Maserati MC20 review

Maserati’s new mid-engined supercar takes the fight to the likes of Ferrari and McLaren.

Pros: spectacular looks, savage performance, impressive agility

Cons: not as noisy as some, poor visibility, tiny boot

Maserati has launched a head-on assault on its compatriots with its new MC20 mid-engined supercar. Designed to rival the Ferrari 296 GTB and McLaren GT, the gorgeous new two-seater will have to be good if it wants to compete. Fortunately, Maserati has put its best engineers on the case and created something absolutely magnificent.

Maserati MC20 Design

How much do we really need to write here? Just look at it… The MC20 is a stunner, and it’s a prime example of why designers should keep it simple. The lines are clean and smooth, there’s no excess bulk and the positioning of any vents and features has been defined by aerodynamics, rather than an over-zealous design bod.

But that doesn’t mean there’s no flair at all. The delicate lights, the big exhausts protruding from the bumper and the dramatic, upward-opening doors are the details that make sure the MC20 is seen as a supercar, rather than just a sports car. And in a market where Ferrari and Lamborghini are producing ever more striking cars, the MC20 can’t be seen as a plain Jane.
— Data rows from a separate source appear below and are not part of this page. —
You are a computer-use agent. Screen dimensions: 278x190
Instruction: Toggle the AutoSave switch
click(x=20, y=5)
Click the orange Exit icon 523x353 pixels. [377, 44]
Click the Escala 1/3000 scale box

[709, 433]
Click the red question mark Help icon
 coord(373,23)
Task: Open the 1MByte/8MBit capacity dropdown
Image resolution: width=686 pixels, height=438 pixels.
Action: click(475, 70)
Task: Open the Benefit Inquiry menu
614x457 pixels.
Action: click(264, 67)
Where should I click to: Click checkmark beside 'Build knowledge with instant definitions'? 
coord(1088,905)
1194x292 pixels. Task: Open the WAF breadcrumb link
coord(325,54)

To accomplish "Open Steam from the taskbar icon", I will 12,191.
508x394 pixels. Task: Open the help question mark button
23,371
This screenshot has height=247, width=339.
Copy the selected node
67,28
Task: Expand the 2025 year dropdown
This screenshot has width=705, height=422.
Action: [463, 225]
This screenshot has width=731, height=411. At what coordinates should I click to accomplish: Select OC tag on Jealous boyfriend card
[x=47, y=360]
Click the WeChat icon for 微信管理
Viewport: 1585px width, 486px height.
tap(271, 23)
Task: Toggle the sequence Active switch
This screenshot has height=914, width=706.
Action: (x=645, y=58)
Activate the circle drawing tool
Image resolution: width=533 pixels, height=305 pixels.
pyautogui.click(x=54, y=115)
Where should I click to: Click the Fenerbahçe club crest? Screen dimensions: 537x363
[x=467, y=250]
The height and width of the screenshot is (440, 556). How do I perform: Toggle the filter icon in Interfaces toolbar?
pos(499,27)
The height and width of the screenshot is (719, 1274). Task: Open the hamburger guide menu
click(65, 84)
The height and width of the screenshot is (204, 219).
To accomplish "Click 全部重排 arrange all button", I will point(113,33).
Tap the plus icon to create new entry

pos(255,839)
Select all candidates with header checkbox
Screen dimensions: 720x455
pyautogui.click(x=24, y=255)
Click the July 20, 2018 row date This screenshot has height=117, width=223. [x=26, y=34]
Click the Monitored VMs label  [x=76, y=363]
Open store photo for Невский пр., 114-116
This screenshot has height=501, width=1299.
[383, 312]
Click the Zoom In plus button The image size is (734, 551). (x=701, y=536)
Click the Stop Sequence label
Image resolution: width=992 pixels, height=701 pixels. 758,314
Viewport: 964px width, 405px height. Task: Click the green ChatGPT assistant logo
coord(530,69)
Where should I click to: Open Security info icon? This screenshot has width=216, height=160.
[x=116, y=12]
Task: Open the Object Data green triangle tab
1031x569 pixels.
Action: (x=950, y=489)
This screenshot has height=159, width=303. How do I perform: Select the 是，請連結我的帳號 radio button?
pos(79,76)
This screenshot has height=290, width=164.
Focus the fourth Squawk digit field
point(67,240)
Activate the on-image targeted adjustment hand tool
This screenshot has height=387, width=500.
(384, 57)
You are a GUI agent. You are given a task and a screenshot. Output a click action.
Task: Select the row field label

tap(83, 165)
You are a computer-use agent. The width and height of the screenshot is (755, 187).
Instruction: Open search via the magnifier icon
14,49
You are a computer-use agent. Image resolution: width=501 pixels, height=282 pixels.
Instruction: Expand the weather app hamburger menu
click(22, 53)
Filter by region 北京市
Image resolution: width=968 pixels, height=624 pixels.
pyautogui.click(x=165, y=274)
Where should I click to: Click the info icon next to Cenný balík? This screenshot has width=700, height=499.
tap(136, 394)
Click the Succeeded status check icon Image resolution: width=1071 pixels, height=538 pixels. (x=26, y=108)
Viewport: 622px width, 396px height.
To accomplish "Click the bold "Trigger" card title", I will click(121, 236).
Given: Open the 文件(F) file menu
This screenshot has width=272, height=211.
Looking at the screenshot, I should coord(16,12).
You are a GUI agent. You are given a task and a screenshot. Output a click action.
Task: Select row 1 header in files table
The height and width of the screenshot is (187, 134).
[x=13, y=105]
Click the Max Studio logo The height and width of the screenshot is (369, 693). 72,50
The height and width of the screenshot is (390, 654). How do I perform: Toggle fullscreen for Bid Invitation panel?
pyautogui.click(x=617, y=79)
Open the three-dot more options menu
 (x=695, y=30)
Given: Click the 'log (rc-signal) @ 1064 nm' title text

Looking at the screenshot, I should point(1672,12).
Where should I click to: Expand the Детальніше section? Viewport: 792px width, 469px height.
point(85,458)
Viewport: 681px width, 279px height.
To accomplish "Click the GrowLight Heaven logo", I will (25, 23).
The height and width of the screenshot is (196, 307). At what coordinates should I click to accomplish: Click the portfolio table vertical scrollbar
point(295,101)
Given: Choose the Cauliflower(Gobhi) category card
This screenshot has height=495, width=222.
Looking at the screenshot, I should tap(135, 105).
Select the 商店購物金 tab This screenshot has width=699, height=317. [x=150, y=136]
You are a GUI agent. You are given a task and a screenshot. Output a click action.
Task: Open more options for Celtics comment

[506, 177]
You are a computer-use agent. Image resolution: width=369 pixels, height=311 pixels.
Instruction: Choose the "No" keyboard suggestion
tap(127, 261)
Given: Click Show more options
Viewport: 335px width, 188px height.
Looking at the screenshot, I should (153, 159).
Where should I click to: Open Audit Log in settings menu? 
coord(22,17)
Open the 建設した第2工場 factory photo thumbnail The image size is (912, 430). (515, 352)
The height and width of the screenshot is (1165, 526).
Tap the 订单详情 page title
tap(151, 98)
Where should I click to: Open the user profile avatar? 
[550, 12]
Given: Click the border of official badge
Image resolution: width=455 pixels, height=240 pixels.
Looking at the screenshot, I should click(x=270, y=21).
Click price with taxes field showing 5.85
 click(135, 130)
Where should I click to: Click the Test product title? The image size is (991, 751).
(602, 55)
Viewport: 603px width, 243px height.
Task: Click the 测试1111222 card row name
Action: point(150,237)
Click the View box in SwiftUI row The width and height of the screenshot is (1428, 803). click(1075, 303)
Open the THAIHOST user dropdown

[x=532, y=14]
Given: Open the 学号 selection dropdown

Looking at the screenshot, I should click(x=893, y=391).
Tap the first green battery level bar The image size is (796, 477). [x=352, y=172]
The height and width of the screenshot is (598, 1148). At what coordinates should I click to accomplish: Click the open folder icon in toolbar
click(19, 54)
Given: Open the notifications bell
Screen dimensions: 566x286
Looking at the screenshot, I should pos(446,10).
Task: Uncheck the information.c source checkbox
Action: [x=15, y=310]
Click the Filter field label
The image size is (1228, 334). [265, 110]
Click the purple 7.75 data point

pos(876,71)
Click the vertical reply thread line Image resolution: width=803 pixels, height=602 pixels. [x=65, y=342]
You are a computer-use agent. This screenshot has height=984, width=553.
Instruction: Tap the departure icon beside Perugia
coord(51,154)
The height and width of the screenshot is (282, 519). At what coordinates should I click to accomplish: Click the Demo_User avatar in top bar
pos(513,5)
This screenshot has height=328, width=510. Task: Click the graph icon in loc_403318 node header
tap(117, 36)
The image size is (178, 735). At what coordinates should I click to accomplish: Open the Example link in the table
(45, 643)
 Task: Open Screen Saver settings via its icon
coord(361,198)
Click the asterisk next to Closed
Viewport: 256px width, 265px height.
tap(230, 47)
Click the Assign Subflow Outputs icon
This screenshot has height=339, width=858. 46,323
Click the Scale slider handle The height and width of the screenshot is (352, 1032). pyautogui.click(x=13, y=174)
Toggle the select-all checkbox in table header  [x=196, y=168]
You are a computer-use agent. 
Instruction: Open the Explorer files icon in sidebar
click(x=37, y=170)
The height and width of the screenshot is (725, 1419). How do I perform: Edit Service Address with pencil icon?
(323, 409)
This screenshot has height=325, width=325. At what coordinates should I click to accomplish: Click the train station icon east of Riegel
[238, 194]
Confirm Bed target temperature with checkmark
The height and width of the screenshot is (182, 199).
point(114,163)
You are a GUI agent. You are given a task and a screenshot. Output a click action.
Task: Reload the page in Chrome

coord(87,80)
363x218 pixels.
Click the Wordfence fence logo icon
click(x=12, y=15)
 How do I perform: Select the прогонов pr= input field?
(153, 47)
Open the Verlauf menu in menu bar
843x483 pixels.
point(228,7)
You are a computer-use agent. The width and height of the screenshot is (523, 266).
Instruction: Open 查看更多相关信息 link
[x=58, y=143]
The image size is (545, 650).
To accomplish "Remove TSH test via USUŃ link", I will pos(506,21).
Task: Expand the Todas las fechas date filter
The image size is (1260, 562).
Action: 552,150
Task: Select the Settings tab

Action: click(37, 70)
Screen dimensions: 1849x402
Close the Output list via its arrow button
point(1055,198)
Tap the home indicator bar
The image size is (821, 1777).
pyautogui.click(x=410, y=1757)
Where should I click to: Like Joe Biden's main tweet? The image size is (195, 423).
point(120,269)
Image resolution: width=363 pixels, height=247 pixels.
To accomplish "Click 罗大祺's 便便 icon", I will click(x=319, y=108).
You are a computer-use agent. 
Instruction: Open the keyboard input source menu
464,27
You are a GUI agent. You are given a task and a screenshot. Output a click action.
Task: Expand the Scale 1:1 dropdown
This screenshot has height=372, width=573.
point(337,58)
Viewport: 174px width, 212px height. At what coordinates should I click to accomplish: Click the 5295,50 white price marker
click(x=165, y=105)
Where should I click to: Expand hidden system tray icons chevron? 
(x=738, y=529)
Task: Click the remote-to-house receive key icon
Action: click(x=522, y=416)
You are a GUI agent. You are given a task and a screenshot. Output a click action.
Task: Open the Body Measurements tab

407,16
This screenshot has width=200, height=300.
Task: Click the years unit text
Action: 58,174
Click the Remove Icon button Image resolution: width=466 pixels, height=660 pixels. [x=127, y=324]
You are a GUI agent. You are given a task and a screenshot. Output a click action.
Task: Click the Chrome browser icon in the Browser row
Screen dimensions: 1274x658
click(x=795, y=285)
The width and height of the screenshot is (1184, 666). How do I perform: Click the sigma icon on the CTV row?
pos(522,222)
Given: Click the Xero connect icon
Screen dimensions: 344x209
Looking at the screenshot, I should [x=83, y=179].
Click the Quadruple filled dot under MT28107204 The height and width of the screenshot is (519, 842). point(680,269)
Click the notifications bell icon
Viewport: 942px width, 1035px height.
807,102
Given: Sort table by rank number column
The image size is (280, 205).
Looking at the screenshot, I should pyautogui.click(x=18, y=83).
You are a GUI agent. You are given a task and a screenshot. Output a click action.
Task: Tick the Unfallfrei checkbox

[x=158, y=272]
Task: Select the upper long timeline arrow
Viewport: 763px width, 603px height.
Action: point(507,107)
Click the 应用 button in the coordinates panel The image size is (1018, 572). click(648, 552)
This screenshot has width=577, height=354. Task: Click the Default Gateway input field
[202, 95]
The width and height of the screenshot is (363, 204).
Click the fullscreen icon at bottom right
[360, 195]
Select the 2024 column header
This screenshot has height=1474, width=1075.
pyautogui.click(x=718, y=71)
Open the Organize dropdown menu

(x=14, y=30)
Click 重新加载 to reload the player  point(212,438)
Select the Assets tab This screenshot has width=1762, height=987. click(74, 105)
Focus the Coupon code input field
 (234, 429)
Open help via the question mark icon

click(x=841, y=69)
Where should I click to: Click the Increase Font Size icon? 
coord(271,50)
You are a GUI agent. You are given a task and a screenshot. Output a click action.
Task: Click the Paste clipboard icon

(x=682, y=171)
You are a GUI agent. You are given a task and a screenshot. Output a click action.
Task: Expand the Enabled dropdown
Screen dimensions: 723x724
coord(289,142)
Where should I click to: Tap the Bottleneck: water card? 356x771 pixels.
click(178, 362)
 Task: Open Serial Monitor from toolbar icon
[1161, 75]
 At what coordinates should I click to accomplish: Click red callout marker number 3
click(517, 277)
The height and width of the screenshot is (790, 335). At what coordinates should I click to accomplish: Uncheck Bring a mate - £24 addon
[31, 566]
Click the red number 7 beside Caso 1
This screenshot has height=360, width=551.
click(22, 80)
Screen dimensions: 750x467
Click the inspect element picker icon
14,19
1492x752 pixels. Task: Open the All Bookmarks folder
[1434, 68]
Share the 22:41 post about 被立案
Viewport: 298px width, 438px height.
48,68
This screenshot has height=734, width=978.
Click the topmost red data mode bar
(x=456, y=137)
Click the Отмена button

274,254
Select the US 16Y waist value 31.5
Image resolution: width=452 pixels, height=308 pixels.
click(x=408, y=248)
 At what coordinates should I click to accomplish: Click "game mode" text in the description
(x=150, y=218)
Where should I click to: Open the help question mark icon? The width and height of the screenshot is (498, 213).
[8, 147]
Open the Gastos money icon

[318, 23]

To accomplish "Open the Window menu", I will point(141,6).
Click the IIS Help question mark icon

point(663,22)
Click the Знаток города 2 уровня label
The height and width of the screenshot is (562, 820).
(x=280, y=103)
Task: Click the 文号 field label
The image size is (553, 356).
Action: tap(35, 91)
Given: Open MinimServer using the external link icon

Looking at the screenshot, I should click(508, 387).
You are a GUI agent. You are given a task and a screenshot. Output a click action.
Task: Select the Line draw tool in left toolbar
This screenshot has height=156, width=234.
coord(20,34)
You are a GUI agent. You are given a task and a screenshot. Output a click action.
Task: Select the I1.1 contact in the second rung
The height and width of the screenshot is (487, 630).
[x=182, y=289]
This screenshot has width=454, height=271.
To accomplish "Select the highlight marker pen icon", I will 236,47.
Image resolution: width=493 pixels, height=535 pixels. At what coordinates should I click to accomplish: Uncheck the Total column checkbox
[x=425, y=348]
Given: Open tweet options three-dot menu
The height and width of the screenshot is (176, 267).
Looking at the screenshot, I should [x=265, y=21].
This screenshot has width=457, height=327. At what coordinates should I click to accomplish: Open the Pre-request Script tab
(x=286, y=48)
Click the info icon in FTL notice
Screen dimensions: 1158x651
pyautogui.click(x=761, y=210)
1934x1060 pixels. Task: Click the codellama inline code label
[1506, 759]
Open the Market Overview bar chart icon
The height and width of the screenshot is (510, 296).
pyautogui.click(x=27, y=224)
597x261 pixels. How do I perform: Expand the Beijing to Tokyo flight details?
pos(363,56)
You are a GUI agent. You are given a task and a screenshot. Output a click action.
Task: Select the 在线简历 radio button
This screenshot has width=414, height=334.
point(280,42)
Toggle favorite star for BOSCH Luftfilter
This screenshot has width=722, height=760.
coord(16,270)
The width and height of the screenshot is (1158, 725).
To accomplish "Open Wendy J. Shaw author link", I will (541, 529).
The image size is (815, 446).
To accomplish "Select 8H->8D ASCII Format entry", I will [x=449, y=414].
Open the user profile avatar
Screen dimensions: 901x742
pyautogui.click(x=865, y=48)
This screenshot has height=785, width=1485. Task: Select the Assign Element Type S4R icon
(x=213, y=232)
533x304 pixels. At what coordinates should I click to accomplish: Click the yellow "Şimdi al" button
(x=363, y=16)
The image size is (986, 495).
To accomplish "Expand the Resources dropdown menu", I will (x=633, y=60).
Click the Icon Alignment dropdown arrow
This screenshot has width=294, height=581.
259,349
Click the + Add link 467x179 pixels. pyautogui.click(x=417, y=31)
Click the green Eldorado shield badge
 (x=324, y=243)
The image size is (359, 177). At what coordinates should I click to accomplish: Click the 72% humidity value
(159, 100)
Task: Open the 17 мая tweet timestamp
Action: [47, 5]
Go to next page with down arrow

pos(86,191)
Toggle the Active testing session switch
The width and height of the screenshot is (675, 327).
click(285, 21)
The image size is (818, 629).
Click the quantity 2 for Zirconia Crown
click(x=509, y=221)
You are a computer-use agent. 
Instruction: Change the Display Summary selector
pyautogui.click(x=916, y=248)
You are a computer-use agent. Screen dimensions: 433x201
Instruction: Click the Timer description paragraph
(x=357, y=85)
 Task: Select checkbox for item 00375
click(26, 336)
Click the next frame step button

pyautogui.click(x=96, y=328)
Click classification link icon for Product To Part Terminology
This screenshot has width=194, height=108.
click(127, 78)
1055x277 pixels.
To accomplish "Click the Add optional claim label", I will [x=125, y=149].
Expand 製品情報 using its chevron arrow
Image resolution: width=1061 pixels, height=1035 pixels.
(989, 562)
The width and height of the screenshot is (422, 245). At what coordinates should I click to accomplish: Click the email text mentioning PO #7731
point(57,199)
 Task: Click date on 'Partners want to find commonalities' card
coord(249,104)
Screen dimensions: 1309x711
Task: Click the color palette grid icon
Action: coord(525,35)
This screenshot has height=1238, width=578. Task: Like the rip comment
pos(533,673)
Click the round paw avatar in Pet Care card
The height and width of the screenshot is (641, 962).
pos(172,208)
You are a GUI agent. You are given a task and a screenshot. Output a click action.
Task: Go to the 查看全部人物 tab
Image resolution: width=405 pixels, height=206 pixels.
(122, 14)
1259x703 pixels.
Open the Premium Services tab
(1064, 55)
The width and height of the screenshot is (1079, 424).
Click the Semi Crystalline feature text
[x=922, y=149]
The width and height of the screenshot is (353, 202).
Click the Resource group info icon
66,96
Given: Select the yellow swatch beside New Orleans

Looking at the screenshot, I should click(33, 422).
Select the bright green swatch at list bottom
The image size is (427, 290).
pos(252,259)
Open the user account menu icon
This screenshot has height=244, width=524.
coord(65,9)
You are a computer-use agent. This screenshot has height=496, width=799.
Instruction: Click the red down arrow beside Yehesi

Admittedly, it still doesn’t have the drama of a Lamborghini Huracan, but it looks at home in that company, and those who really want to show off can even choose a convertible version called the MC20 Cielo. With a folding roof, rear buttresses and a flat rear deck, the Cielo looks even more striking than the Coupe.

Maserati MC20 Interior

Maserati hasn’t had much space to play with in the MC20’s cabin, but it has still produced a thing of beauty. The seats are particularly striking, with their colour-coded design and sculpted shape that holds you in place perfectly but offers more comfort than you might expect. The dashboard is very clean, with few buttons and only two screens – a digital instrument display and a conventional touchscreen.

Admittedly, neither system is especially ground breaking, but they’re sharp and reliable and they allow you to control pretty much everything on the car. The MC20 Cielo’s roof controls are even found in the touchscreen, and the system works better than you might expect. Of course, prodding at a screen to change the temperature is not ideal when you’re driving, but compared with the interior of a Ferrari 296 GTB, the MC20 is streets ahead.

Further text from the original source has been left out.